Più che dimenticata vorrei dire sconosciuta, mai rappresentata.
Il nome di Sally Gabori penso sia ignoto alla più parte della gente.
È la storia drammatica di una donna aborigena nata a sud dell’isola di Bentinck nel Golfo di Carpentaria, parte delle isole Wellesley, vicino alle coste settentrionali del Queensland in Australia.
È bene dare una indicazione geografica del “dove”, per misurare la lontananza e la diversità da tutto ciò che ci è più familiare.
Ci confrontiamo con una cultura quasi mai rappresentata. È la cultura aborigena, l’arte aborigena, l’arte, appunto, di Sally Gabori, che rappresenta un riscatto culturale e dà voce, attraverso le sue tele, alla comunità aborigena Kaiadilt, alla sua terra.

Sally nasce nel 1924 in una piccola comunità isolata, poco più di un centinaio di persone che parlano la lingua Kayardild: lì vive con la famiglia delle risorse naturali dell’isola e si occupa di pesca e di tessitura di cesti. I Kaiadilt furono l’ultimo popolo autoctono del litorale australiano ad entrare in contatto con i colonizzatori europei.
Questi gli elementi chiave della sua storia.
Tra il 1940 e il 1948, a seguito di un violento ciclone che inonda le terre e contamina le riserve di acqua dolce, i missionari presbiteriani -che da tempo sollecitano una soluzione di questo genere e che avevano invano tentato di attuarla - riescono progressivamente ad evacuare l’intera comunità dell’isola e l’ultimo gruppetto di persone, tra cui Sally che viene strappata alla sua terra di origine. Ha inizio un periodo che segnerà per sempre la sua vita e l’anima, come una profonda frattura e l’esilio dalla sua terra e dalla sua cultura.

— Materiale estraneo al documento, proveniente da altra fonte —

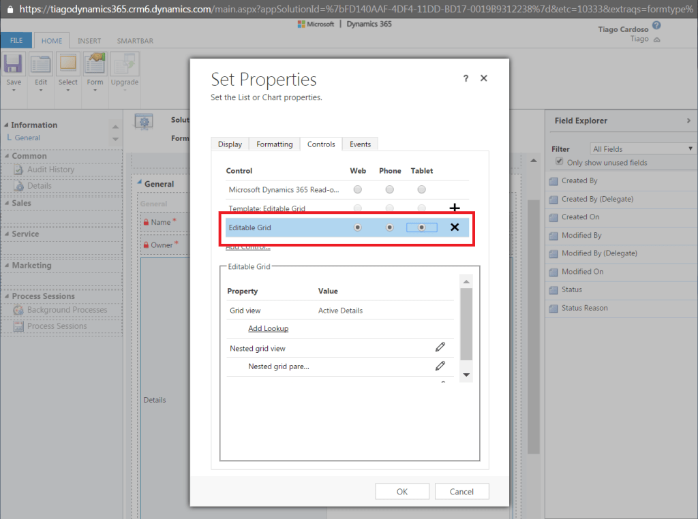Viewport: 698px width, 519px height.
Task: Click the Save icon in ribbon
Action: point(14,65)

Collezione privata., Melbourne, Australia. © The Estate of Sally Gabori. Photo: © Simon Strong)
I Kaiadilt vengono trasferiti nella missione presbiteriana sull’isola di Mornington e ospitati in accampamenti sulla spiaggia; i bambini sono separati dai genitori e alloggiati in dormitori con il divieto di parlare la loro lingua materna, recidendo così ogni legame con la loro cultura e le loro tradizioni. Questo intervento “umanitario” di “salvataggio” e di “civilizzazione” non fu di breve durata perché si trasformò in una vera e propria prigionia/esilio per circa quarant’anni, determinando condizioni di povertà, depressione, tristezza e avendo un impatto negativo perfino sulle nascite e sulla sopravvivenza dei piccoli Kaiadilt.
La loro lingua, strettamente legata alla terra di origine e quindi all’isola di Bentinck, verrà parlata sempre meno, contaminata con l’inglese, e da un numero sempre più esiguo di persone. Diventerà una lingua lontana, perdendo di intensità e significato slegata com’è dal suo contesto originale. Nel 1981, anche a causa del dramma della “stolen generation” la lingua Kayardild era parlata da forse 50 persone e nel 2016 solo da 8…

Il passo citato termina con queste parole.